___ RECORD EXCERPTS ___
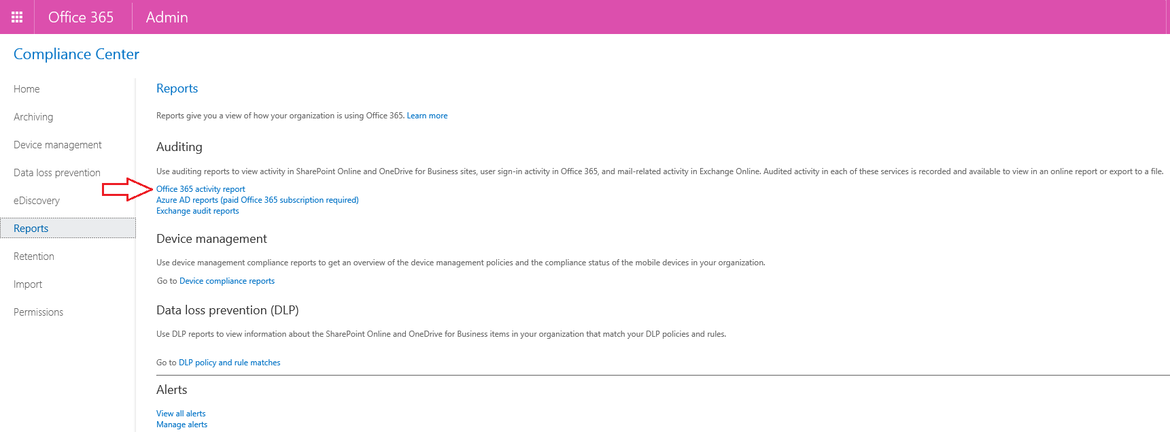The width and height of the screenshot is (1170, 432).
Task: Open Exchange audit reports link
Action: pyautogui.click(x=198, y=211)
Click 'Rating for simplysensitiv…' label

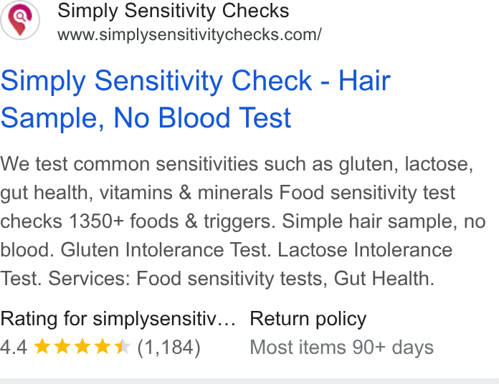[118, 319]
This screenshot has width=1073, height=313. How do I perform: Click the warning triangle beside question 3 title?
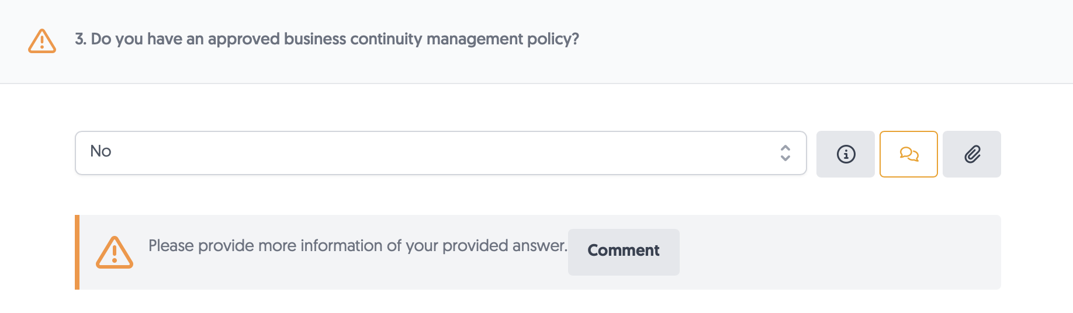point(42,41)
___
**HOW TO COMPLETE THIS TASK**
Leaving out the pictures, print exactly and only the lines from the one containing "Click 'Rating for simplysensitiv…' label" through the last line of the records.

**RESPONSE**
Click 'Rating for simplysensitiv…' label

[118, 319]
This screenshot has width=1073, height=313. How do I perform: Click the warning triangle beside question 3 title?
point(42,41)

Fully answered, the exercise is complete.